Начал он славно. Говорил, что все будет решать коллегиально с узким кругом, лиц, куда входил и я. Обещал даже выбить для меня должность доцента, хотя я уже где-то почти был уверен, что ему это не удастся. Что-то изменилось в отношении ко мне Ректора и явно в худшую сторону. Если при Оптимисте я еще на что-то надеялся, то здесь мне, члену команды Зевса, ничего не светило. Впрочем, я продолжал работать, как мог.
В начале 1997 года под влиянием наскоков Зевса в связи с моей доцентурой на Ректора, последний предложил создать при клинике института психотерапевтическую службу. Если мне это удастся, тогда и будет создан отдельный цикл психотерапии. Создать цикл на другой базе Ректор отказался. Вот и мне следовало бы отказаться. Сколько можно все время доказывать, что ты не осел. И так уже видно, что я за птица.
А я опять согласился. Никаких штатов, никаких помещений мне специально выделено не было. Но мне в помощь было выделено три интерна, птенца, которые только что окончили институт. Пришли помогать и два психолога из университета. Дело закрутилось. Мы обследовали почти 500 человек, организовали помощь даже в гематологическом отделении, индивидуальную и групповую психотерапию. Мы даже стали получать хорошие результаты, которые были известны руководству.
Так, нам удалось вылечить племянника главного врача, который в течение двух лет шесть раз поступал с обострениями воспаления поджелудочной железы. Мы разобрались в сутиего психологического конфликта в семье, помогли его отрегулировать. Прямо на глазах прошли все признаки воспаления. Мог бы привести еще много примеров.
Месяца через три меня вежливо из терапевтических клиник выпроводили. Однажды санитарка устроила скандал по поводу мелкого нарушения гигиены одним из интернов, потом вызвал заведующий кафедрой терапии и сказал мне, что я мешаю ординаторам и интернам клиники. Я действительно три раза в неделю занимал ординаторскую на два часа в конце рабочего дня.Это была отговорка. В конце рабочего дня ординаторы работали с документацией. Больных уже не вызывали. Наоборот, у них был шанс овладеть уникальными методами личностно-ориентированной психотерапии. Другие за пребывание на этих занятиях готовы были платить деньги. Я прекратил заниматься психотерапией наих базе. Кстати, материал, полученный в ходе этой работы, лег в основу двух дипломов и одной диссертации. Не знаю, как бы я себя чувствовал, если бы у меня не было занятий за пределами института. Там не было ничего, кроме успехов.
К сожалению, у Артиста в начале 199? года появились метастазы в позвонках. И опять ему не сказали правды, а объяснили это пневмонией и радикулитом. И он опять не дал согласие на специфическое лечение.
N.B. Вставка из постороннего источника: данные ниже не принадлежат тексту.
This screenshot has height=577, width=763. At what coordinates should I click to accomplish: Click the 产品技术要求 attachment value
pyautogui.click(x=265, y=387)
Больно было смотреть на его муки, но меня к лечению не привлекали и к моему мнению не прислушивались, да и не спрашивали. Затем ему сказали, что у него метастазы. Тогда он дал согласие на повторную химиотерапию. Вновь настудило улучшение. Лечение дало эффект, боли исчезли, но позвонки рассосались, и он стал лежачим больным. Лежал он у нас в клинике. Чувствовал себя хорошо. Мы его проведывали ежедневно. И вообще многие его проведывали ежедневно, приносили всякие передачи и почти не разговаривали о делах. А вот я говорил с ним о делах и поедал эти угощения.